Ciudad de México.- El gobierno de Daniel Ortega y Rosario Murillo avanza hacia la eliminación de las elecciones en Nicaragua, una decisión que provocó la reacción de la Organización de los Estados Americanos (OEA), donde México se abstuvo de respaldar la convocatoria para analizar medidas ante la situación del país centroamericano.
La crisis escaló desde julio, cuando Ortega declaró públicamente que en Nicaragua “no volverá a haber elecciones” y anunció cambios legales para impedir que sectores opositores puedan disputar el poder por la vía electoral.
La Asamblea Nacional, dominada por el oficialista Frente Sandinista de Liberación Nacional, inició posteriormente el proceso para reformar el marco constitucional y electoral.

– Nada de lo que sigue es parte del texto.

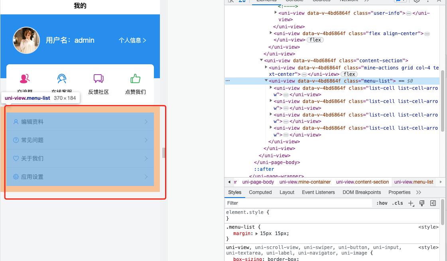Expand the margin shorthand property triangle

tap(257, 233)

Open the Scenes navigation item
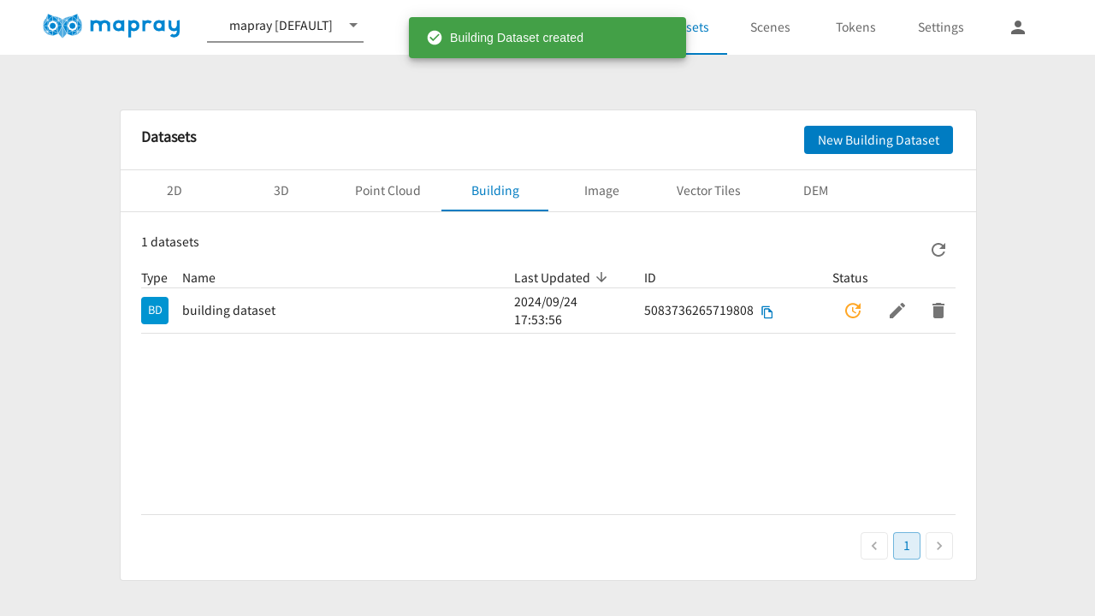pos(770,27)
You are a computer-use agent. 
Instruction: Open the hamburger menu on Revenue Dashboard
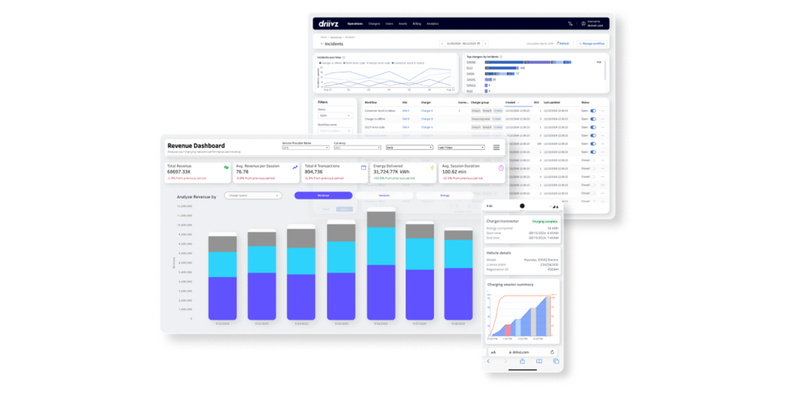[x=496, y=147]
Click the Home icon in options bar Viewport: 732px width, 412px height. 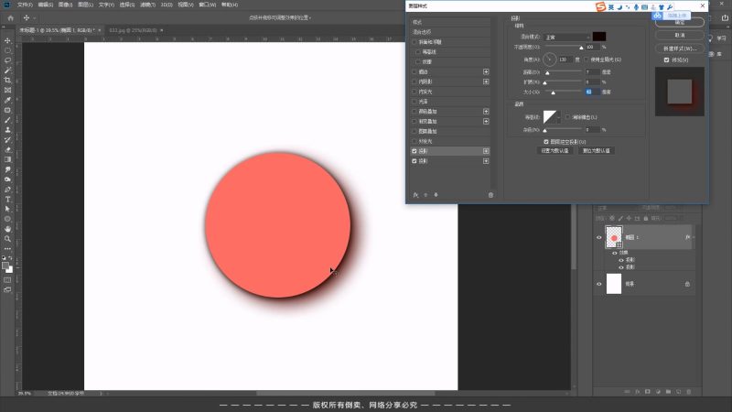point(8,17)
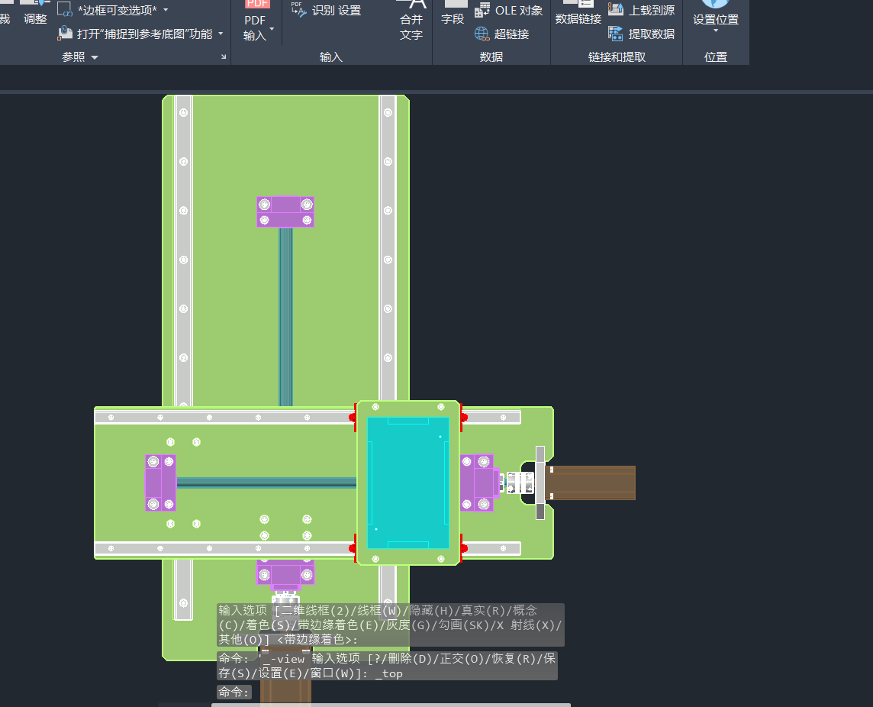This screenshot has width=873, height=707.
Task: Click the brown motor on right side
Action: [591, 483]
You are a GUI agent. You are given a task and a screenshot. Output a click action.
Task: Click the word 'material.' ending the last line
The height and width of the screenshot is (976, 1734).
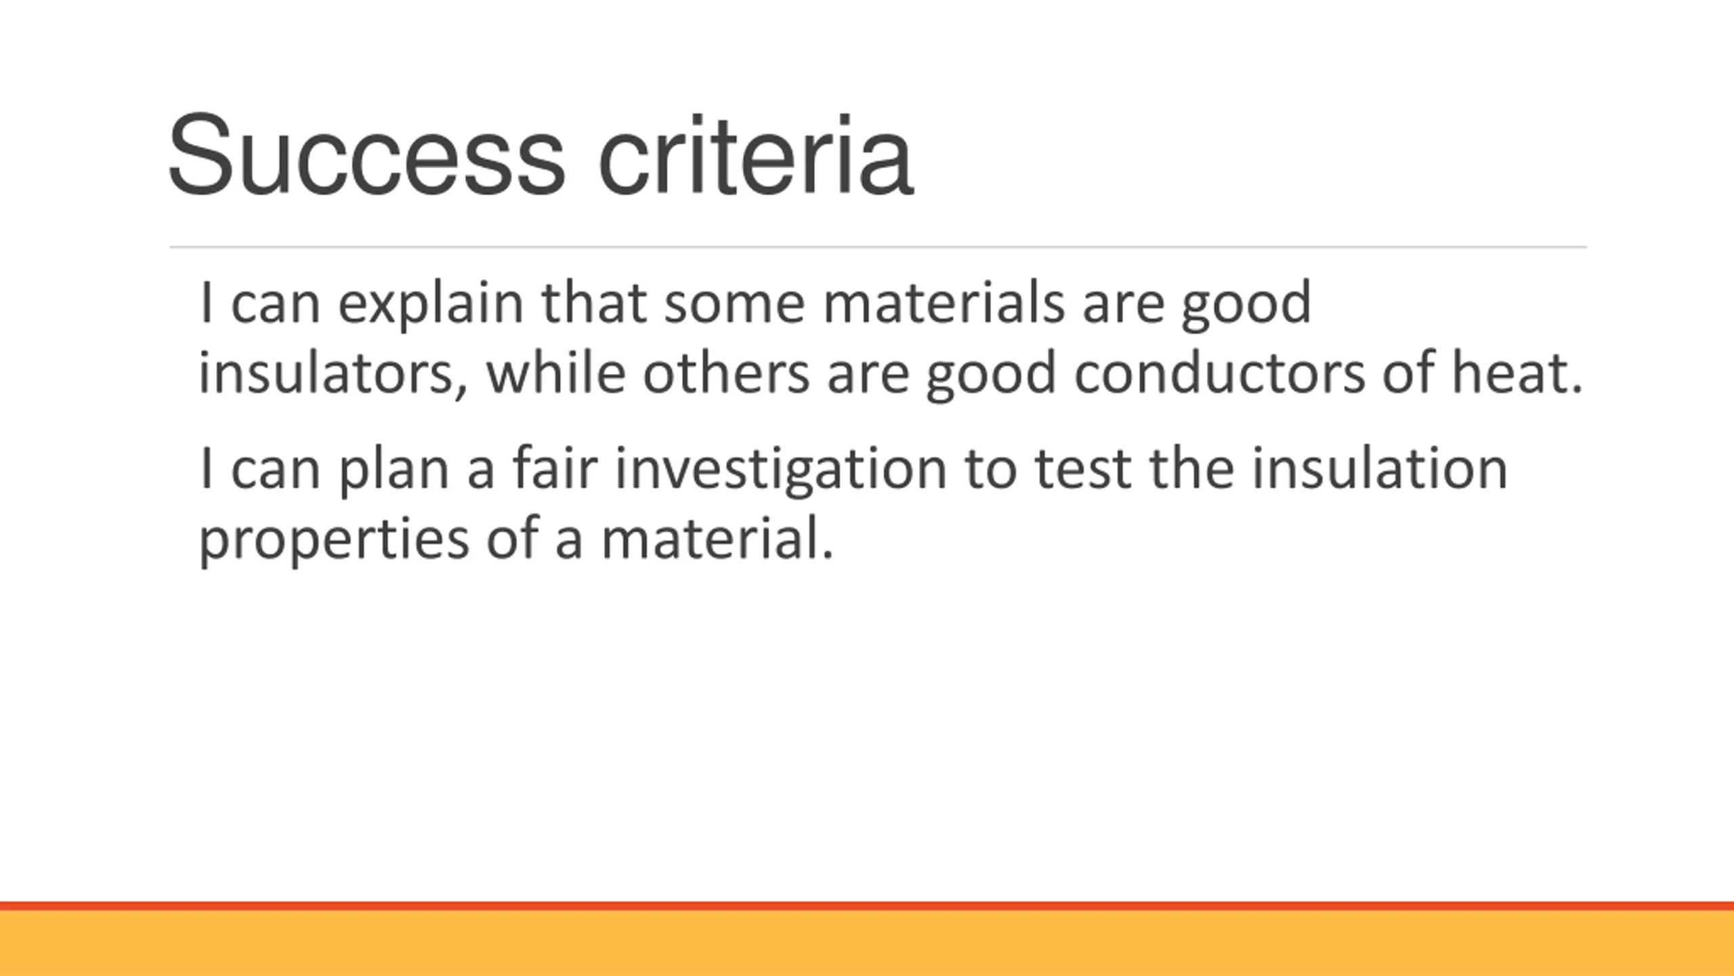click(x=717, y=538)
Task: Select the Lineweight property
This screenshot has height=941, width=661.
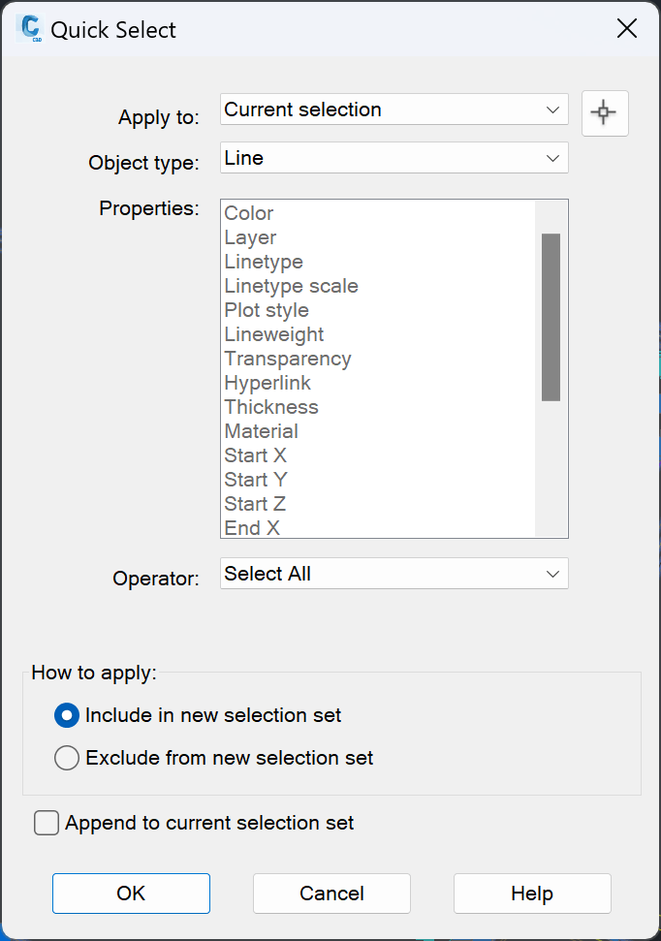Action: point(273,334)
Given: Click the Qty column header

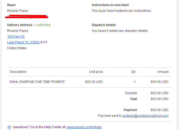Looking at the screenshot, I should pyautogui.click(x=133, y=72).
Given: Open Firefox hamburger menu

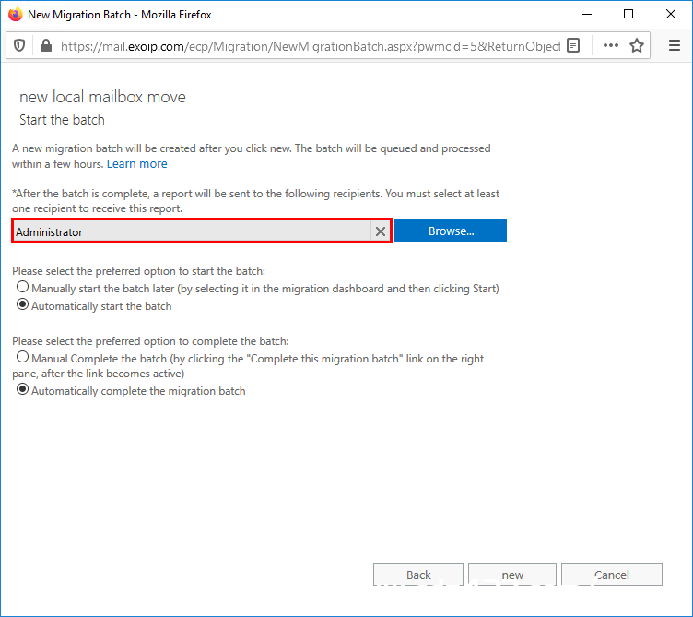Looking at the screenshot, I should [674, 45].
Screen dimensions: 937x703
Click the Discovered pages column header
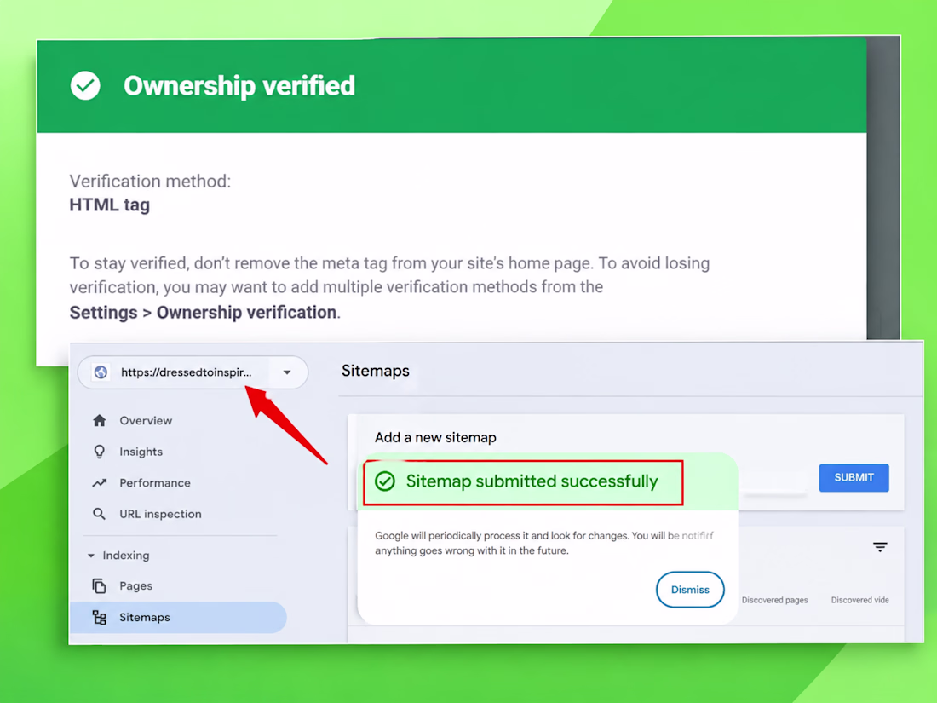pyautogui.click(x=774, y=600)
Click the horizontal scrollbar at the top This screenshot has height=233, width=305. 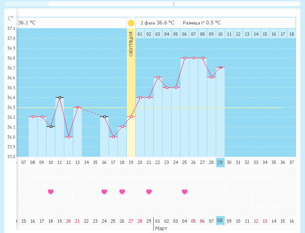pyautogui.click(x=173, y=4)
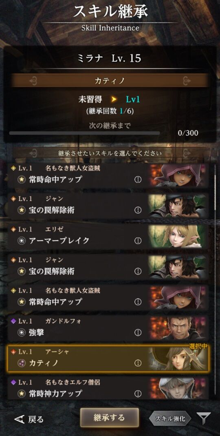This screenshot has width=220, height=436.
Task: Open info icon for アーマーブレイク skill
Action: 138,241
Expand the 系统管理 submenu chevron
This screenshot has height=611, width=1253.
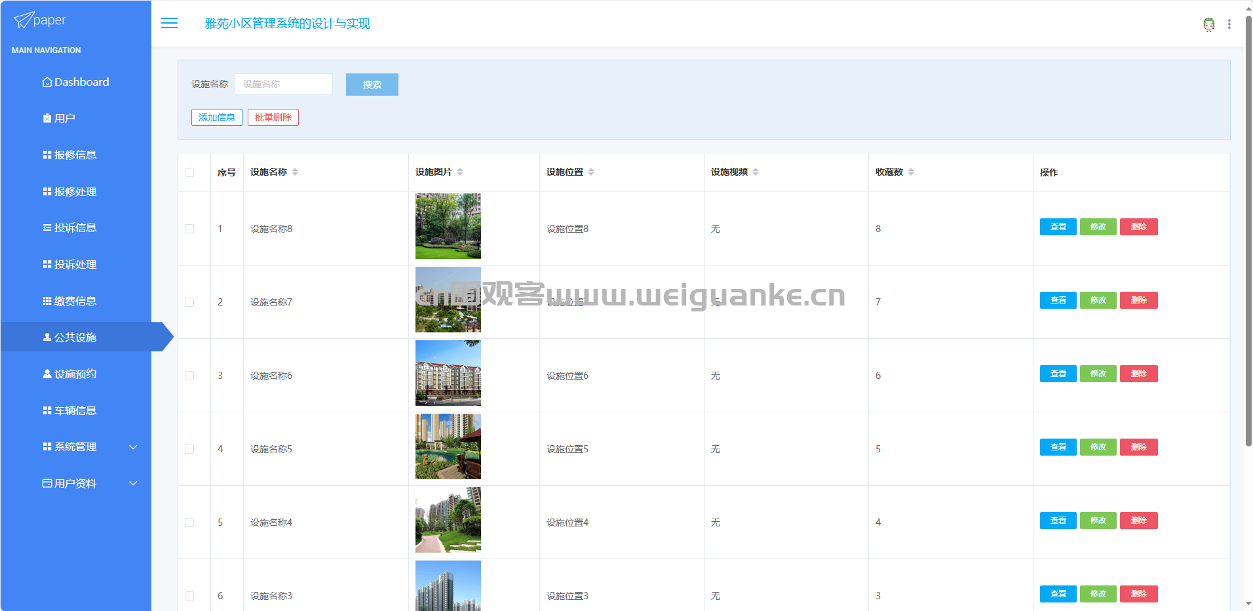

Entre los cambios se contempla impedir la participación de opositores considerados por el gobierno como “traidores a la patria”, además de ampliar a siete años los periodos presidenciales renovables.
La medida pone en riesgo la elección presidencial que estaba prevista para noviembre de 2027 y profundiza la concentración del poder en Ortega y su esposa Rosario Murillo, quienes desde 2025 ejercen conjuntamente la Presidencia de Nicaragua.
Ante la situación, Estados Unidos promovió en la OEA la convocatoria de una reunión urgente de ministros de Relaciones Exteriores para analizar posibles acciones.
La propuesta fue aprobada este miércoles 19 de agosto por una amplia mayoría de los países integrantes del organismo; México se abstuvo, mientras Brasil votó en contra.
El representante mexicano ante la OEA, Alejandro Encinas, justificó la abstención al considerar que la situación en Nicaragua “no constituye una amenaza a la paz o la seguridad hemisférica” y sostuvo que el organismo no debería abordar como un problema de seguridad regional una crisis de carácter político y de derechos humanos.
Este jueves, la presidenta Claudia Sheinbaum respaldó la postura de México.
“No tendríamos por qué intervenir”, declaró al ser cuestionada sobre la votación y señaló que México mantiene como principios de su política exterior la no intervención y la autodeterminación de los pueblos.
La decisión ocurre en medio de años de cuestionamientos internacionales contra el gobierno de Ortega. En las elecciones de 2021 fueron encarcelados o inhabilitados varios de sus principales adversarios políticos, mientras que opositores, periodistas, activistas y religiosos han sido encarcelados, expulsados del país o despojados de su nacionalidad.
Nicaragua dejó formalmente de pertenecer a la OEA en noviembre de 2023, después de que el propio gobierno de Ortega solicitara su retiro del organismo.